🤖 AI Summary
This work addresses the challenge of jointly modeling long user behavior sequences and heterogeneous non-sequential features under stringent efficiency constraints in industrial-scale recommender systems. To this end, we propose HyFormer, a unified hybrid Transformer architecture that, for the first time, integrates sequence modeling and feature interaction within a single backbone network. The core innovation lies in an alternating optimization mechanism comprising Query Decoding—leveraging hierarchical key-value representations for efficient long-sequence decoding—and Query Boosting, which enables cross-query and cross-sequence token mixing for dynamic semantic enhancement.
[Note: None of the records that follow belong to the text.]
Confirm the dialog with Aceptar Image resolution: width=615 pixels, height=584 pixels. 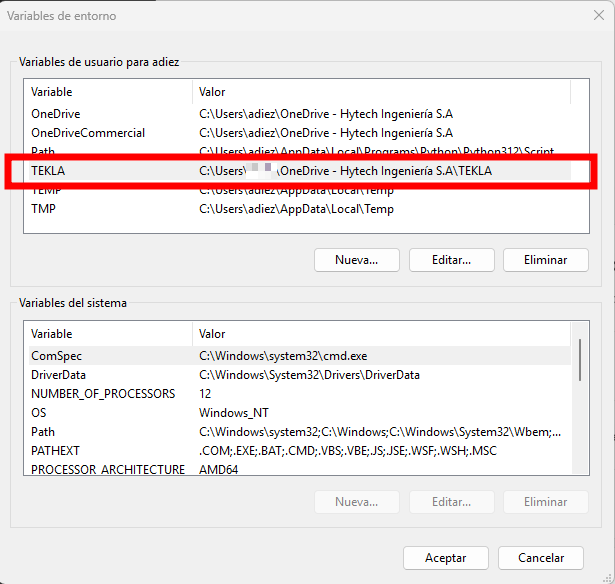click(x=445, y=558)
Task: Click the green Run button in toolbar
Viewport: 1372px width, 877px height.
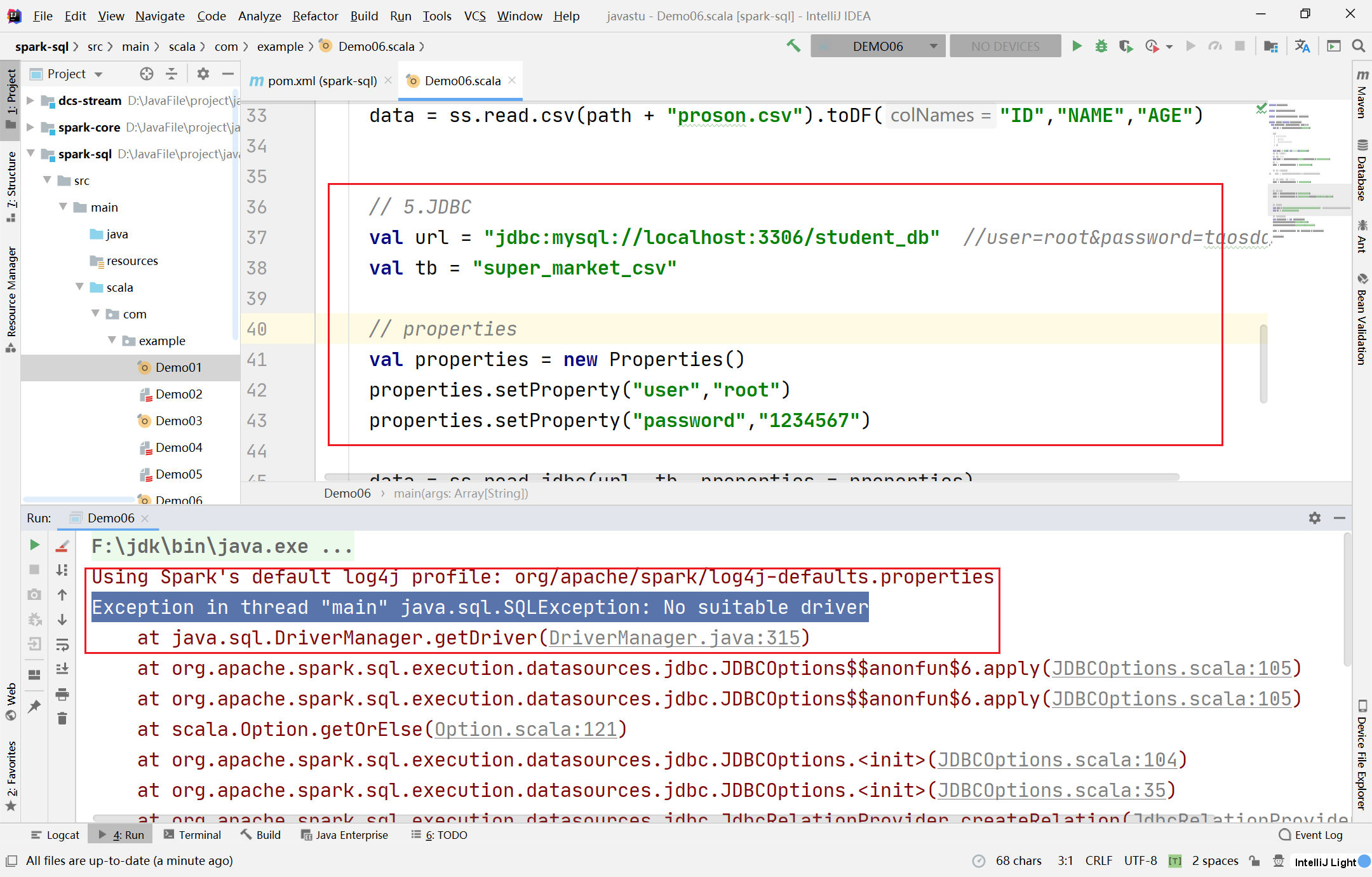Action: (x=1077, y=46)
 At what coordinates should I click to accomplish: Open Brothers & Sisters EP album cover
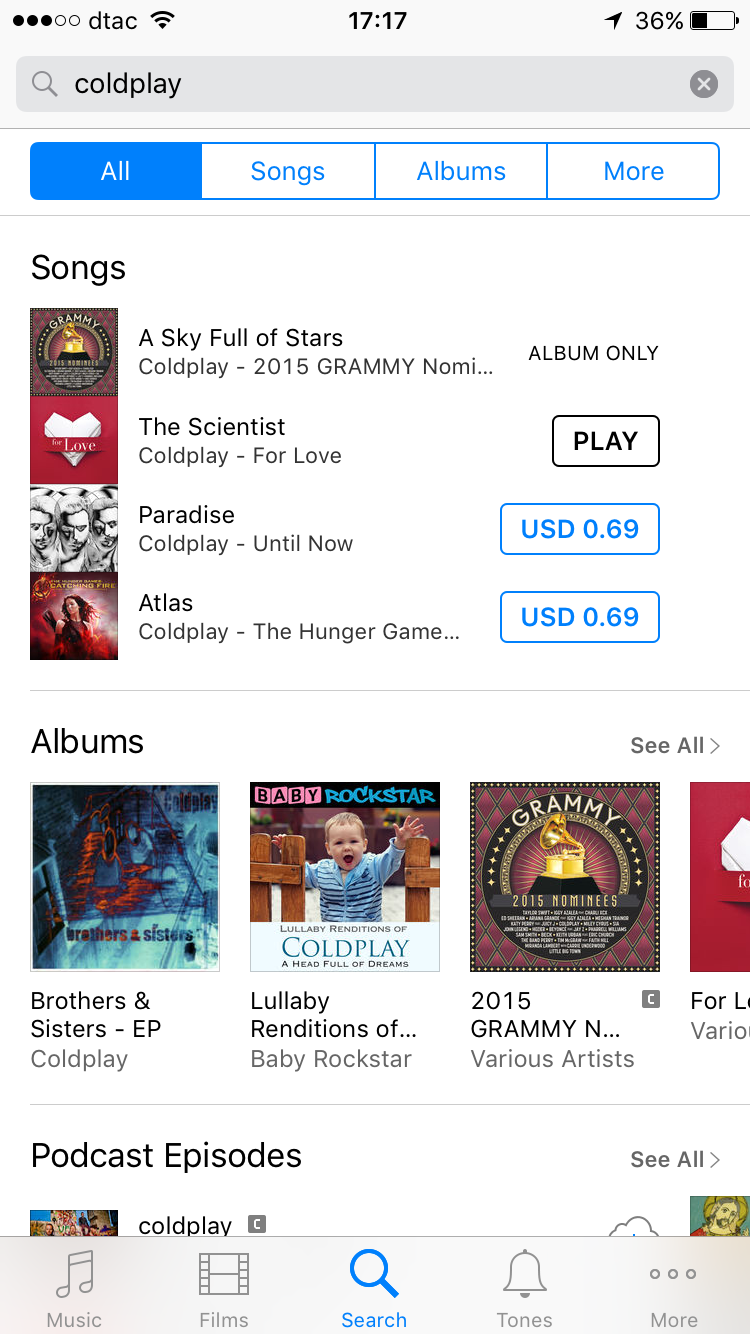pyautogui.click(x=125, y=877)

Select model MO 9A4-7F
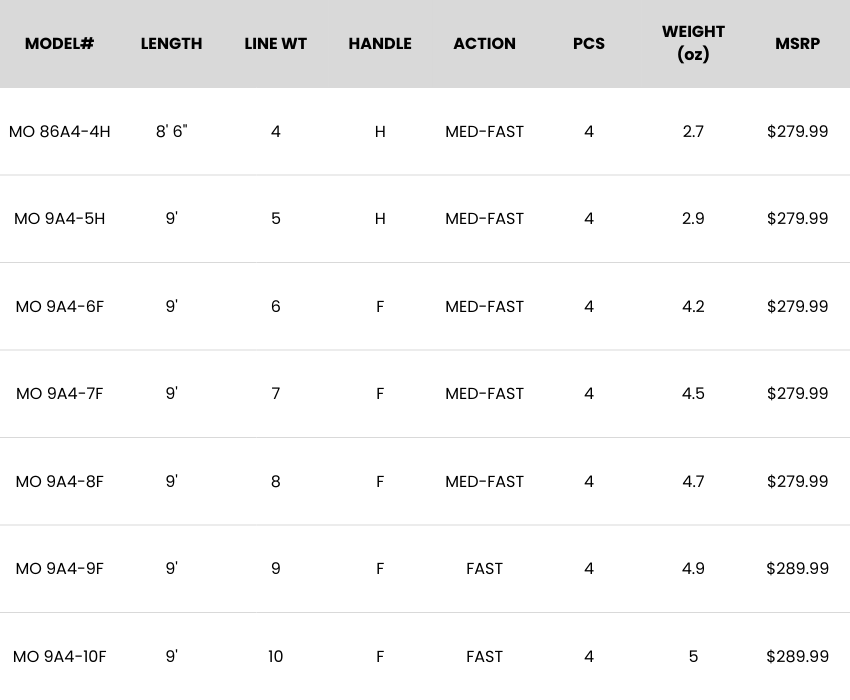pyautogui.click(x=59, y=393)
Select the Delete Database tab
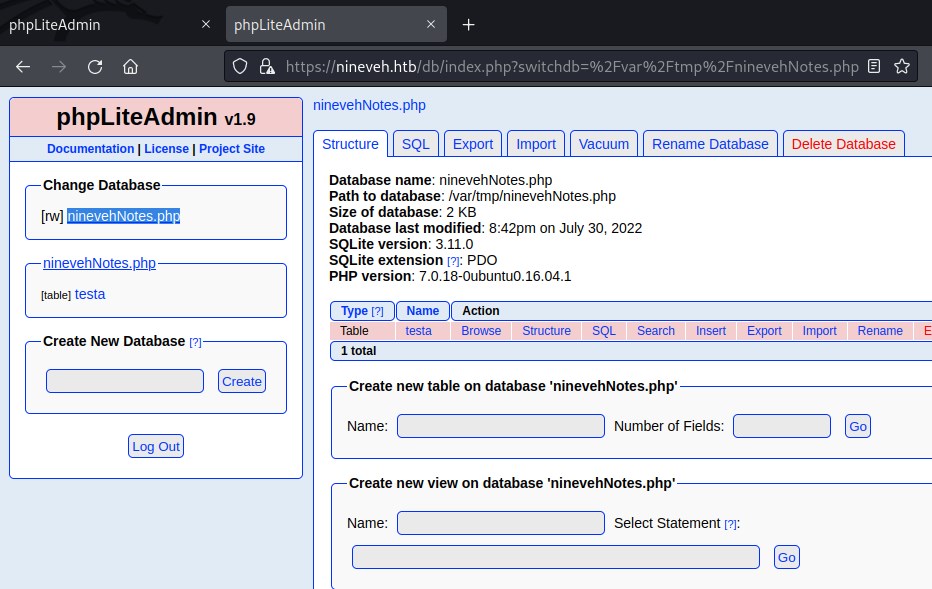Viewport: 932px width, 589px height. (843, 144)
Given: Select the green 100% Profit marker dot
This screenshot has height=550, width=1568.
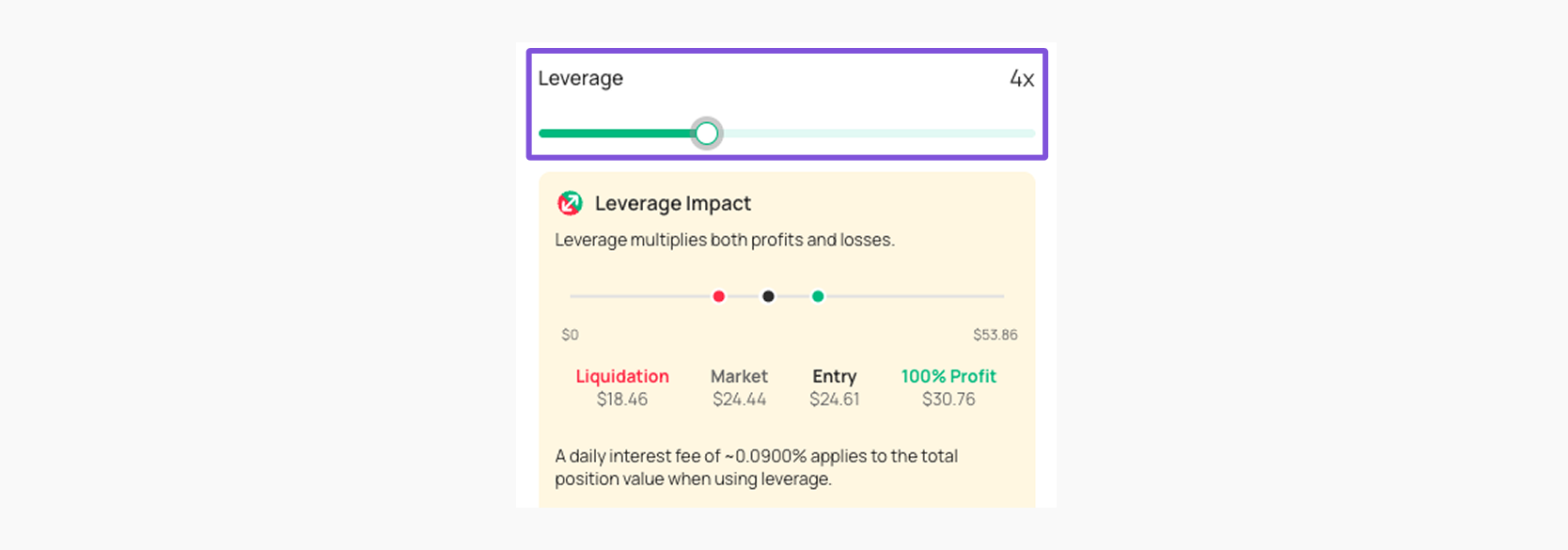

Evaluated on billion-scale industrial datasets, HyFormer significantly outperforms state-of-the-art methods LONGER and RankMixer under identical parameter and FLOPs budgets, with online A/B tests confirming substantial performance gains in high-traffic deployment scenarios.
📝 Abstract
Industrial large-scale recommendation models (LRMs) face the challenge of jointly modeling long-range user behavior sequences and heterogeneous non-sequential features under strict efficiency constraints. However, most existing architectures employ a decoupled pipeline: long sequences are first compressed with a query-token based sequence compressor like LONGER, followed by fusion with dense features through token-mixing modules like RankMixer, which thereby limits both the representation capacity and the interaction flexibility. This paper presents HyFormer, a unified hybrid transformer architecture that tightly integrates long-sequence modeling and feature interaction into a single backbone. From the perspective of sequence modeling, we revisit and redesign query tokens in LRMs, and frame the LRM modeling task as an alternating optimization process that integrates two core components: Query Decoding which expands non-sequential features into Global Tokens and performs long sequence decoding over layer-wise key-value representations of long behavioral sequences; and Query Boosting which enhances cross-query and cross-sequence heterogeneous interactions via efficient token mixing. The two complementary mechanisms are performed iteratively to refine semantic representations across layers. Extensive experiments on billion-scale industrial datasets demonstrate that HyFormer consistently outperforms strong LONGER and RankMixer baselines under comparable parameter and FLOPs budgets, while exhibiting superior scaling behavior with increasing parameters and FLOPs. Large-scale online A/B tests in high-traffic production systems further validate its effectiveness, showing significant gains over deployed state-of-the-art models. These results highlight the practicality and scalability of HyFormer as a unified modeling framework for industrial LRMs.